The Sena region was inhabited by the Tonga people. Portuguese historical reports from the 16th century mention the existence of a political unit of considerable size, run by a chieftain called Samupango, who was a subject of the Monomotapa. There was at the time a Muslim station closely associated to the trade route from which gold extracted on the north of the Karanga plateau was put on the market through the Zambezi, in competition to an older itinerary leading to Sofala.
The cluster of thatched huts that formed the Portuguese settlement emerged near the Muslim locality and at about a league's distance from the Sena capital centre, Inhamiói. The settlement was probably created in the mid-sixteenth century by merchants trying to get into the gold trade activity. Its existence is documented since 1561, when a group of 10 or 15 Portuguese and some Goans with their families and slaves amounted to 500 persons in the settlement. In the beginning of the 1570s the number of Portuguese living at Sena had risen to 20, which was the exact number of Muslim merchants as well.
The arrival in 1569 of the army that came from Lisbon with the purpose of capturing the Monomotapa changed the administrative situation of the Portuguese settlement, which had been run by the merchants until then. Francisco Barreto, the governor of Mozambique and the expedition commander, razed down the Muslim settlement, while field-marshal Vasco Fernandes Homem captured some Tonga chieftains. In 1572, Barreto erected the São Marçal fort, a humble structure built in mud. It housed a small chapel, named after the same saint, and the trading post building. The mutapa's envoys recognised the sovereignty of the captain of the fort, and Sena was incorporated into the Portuguese administration. By 1590, when 50 Portuguese among 800 Christians were living in the fort, which had been repaired and stone reinforced, a more complex social structure had already been established: a factor and chief castellan, a clerk, a constable and a priest, in addition to four craftsmen and seven slaves had been taken in.
As soon as the supremacy of the Zambezi route was secured, Sena became an important fluvial port. It supplied the gold fairs of the Karanga plateau, on the south of the river, and the Marave territory, on the north, where the machira (cotton fabrics regionally made) trade was established. Indian merchandise (fabrics and beads) which were shipped along the river from the Quelimane port, were unloaded at the Sena trading post which, in its turn, was run by the Crown or by the captain of Mozambique. The merchants at the Sena settlement bought them and either drove them towards the Manica fairs and the Bororo, through the Shire river, or sold them to the Tete traders who carried them to the Monomotapa fairs. All gold and ivory traded at those fairs took the reverse route into the Mozambique Island, and from there they were shipped to India.
The territory of the district captaincy of Sena was expanded in the beginning of the 17th century by conquest and by the celebration of treaties with African chieftains. It stretched over an extended region bordered to the East by the Zambezi River, from Luabo Island, at the delta, to Luenha River. I went on for about 97 to 130 miles eastward towards Kiteve and Barue, through the M'Sangadze, Pompue and Muíra rivers.
This territory was further extended by 1644 when in reward for assistance received from Sisnando Dias Baião, the Kiteve chieftain granted him the chieftaincy of Gobira, later named Cheringoma. With this acquisition, Sena territory reached as far as the Sofala fortress. These lands - some of them extremely vast - were leased to the residents according to the prazos da coroa regime.

Data lines:
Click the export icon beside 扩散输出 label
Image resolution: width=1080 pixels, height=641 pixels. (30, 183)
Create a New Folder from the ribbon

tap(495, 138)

Requests:
**A.** Can you retype, word for word, the section of the Sena history passage that opens with the words containing "The territory of" and closes with "da coroa regime."?
**B.** Could you extend the passage on the history of Sena, picking up right after its final sentence?

Answers to the exercises:
**A.**
The territory of the district captaincy of Sena was expanded in the beginning of the 17th century by conquest and by the celebration of treaties with African chieftains. It stretched over an extended region bordered to the East by the Zambezi River, from Luabo Island, at the delta, to Luenha River. I went on for about 97 to 130 miles eastward towards Kiteve and Barue, through the M'Sangadze, Pompue and Muíra rivers.
This territory was further extended by 1644 when in reward for assistance received from Sisnando Dias Baião, the Kiteve chieftain granted him the chieftaincy of Gobira, later named Cheringoma. With this acquisition, Sena territory reached as far as the Sofala fortress. These lands - some of them extremely vast - were leased to the residents according to the prazos da coroa regime.

**B.**
Sena asserted itself as the seat of the Portuguese government in the Zambezi valley. Its district governor and judge added to the afore-mentioned posts that of Cuama Rivers captain, the main figure of authority in the region, a subordinate officer to the captain of Mozambique. Sena was the place of residence of all Mozambique captains who visited the region. By the turn of the 17th to the 18th century, the post of lieutenant-general and governor of Sena Rivers was created, showing the importance of the place. In addition to all this, Sena was also the religious see of the Mozambique captaincy, since it was the customary place of residence of ecclesiastical authorities until 1752, the date of the administrative detachment of Estado da India, when these authorities moved to the island of Mozambique.
The settlement, located between three hills, was on an extremely unhealthy site as it exhibited on its open lands vast pools of stagnant water used for making adobe. In fact, all buildings were made with adobe, except for some architectonic elements that required stone imported from other regions. In spite of this, all written accounts of that time mention the inhabitants' rich and spacious houses, surrounded by large courtyards. On the periphery of these big houses were the lath-and-plaster huts of the slaves and free Africans, circa 3,000 by the end of the 18th century.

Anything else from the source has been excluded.